As part of the campaign, Ostergren routinely posted the Social Security numbers of high-profile individuals that she obtained from county and state government Web sites. The list includes former Florida Gov. Jeb Bush, former U.S. Secretary of State Colin Powell, former U.S. House Majority Leader Tom DeLay, former Missouri Sen. Jean Carnahan and several county clerks in Virginia.
Over the years, her campaign has succeeded in forcing state and county governments to revise images of public records that were posted online or to break online links to document images containing Social Security numbers. In August, Ostergren provided links to an image of a mortgage document containing the Social Security number of Iowa Secretary of State Mike Mauro. She removed the link only after Mauro agreed to take down images of corporate documents that contained Social Security numbers from the state’s Web site.
Largely in response to her campaign, Virginia lawmakers passed legislation in 2008 that prohibits the dissemination of any records that contain Social Security numbers, no matter how the records were obtained. Violators are subject to fines of up to $2,500 plus $1,000 in court costs for each Social Security number posted. Lawmakers said the law was needed to prevent even wider dissemination of the numbers obtained from public records.
The law would have required Ostergren to remove Social Security numbers from her Web site or face punitive fines. The Virginia chapter of the American Civil Liberites Union promptly filed a lawsuit on behalf of Ostergren challenging the constitutionality of the law.
Last August, the U.S. District Court for the Eastern District of Virginia ruled that it would be unconstitutional for the commonwealth of Virginia to force Ostergren to remove the numbers from her site. While the court did not say the law itself was unconstitutional, it ruled that it would be an unconstitutional application of the law in Ostergren’s case.

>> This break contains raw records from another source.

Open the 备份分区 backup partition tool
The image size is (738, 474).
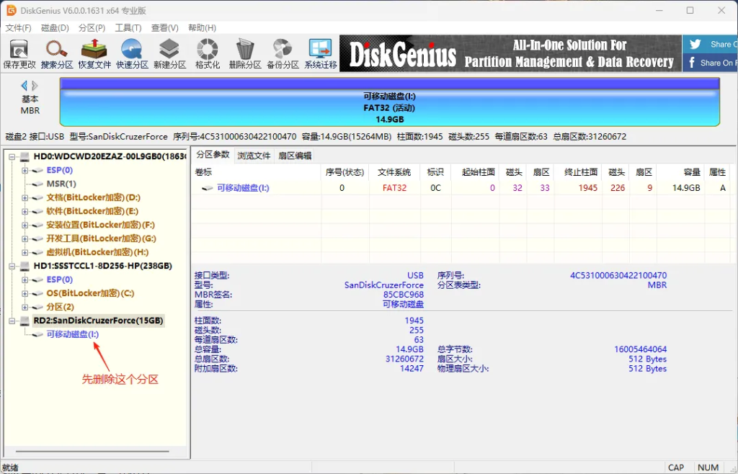(283, 54)
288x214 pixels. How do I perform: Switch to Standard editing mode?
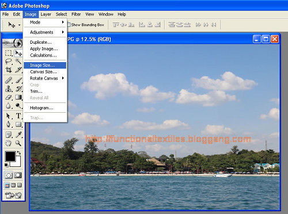point(9,175)
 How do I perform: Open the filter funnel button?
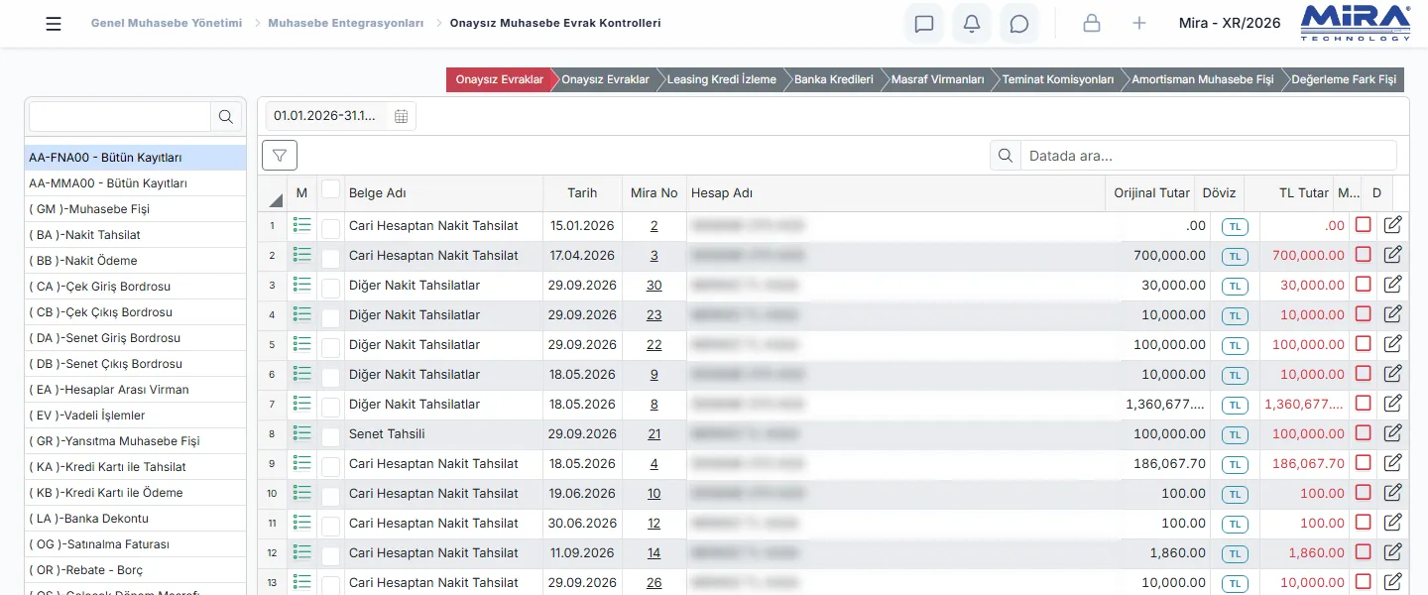click(280, 155)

That ruling in turn was appealed to the Fourth Circuit court by Virginia’s attorney general. In it, the government said that the case raised the issue of “crime facilitating speech.” The Social Security numbers posted by Ostergren on her Web site exposed the individuals assigned those numbers to a serious risk of identity theft, the appeal claimed. First Amendment rights do not protect speech that exposes public officials to “the very real prospect of devastating criminal predation,” the appeal read.
EPIC’s Verdi, however, said that Ostergren was simply republishing information that was already made public by the state, and even then, only in a highly targeted manner.
Meanwhile, Ostergren, who has temporarily removed documents containing the Social Security numbers of Virginia public figures from her Web site, plans to put the documents back up after she removes any data that might belong to the individuals’ spouses or children.
Speaking with Computerworld today, Ostergren said that local governments in Virginia and elsewhere are continuing to post documents containing sensitive data on their Web sites. Any time she finds such documents, she will post them, she said.
“It’s amazing that I still have to be at this after seven years,” she said.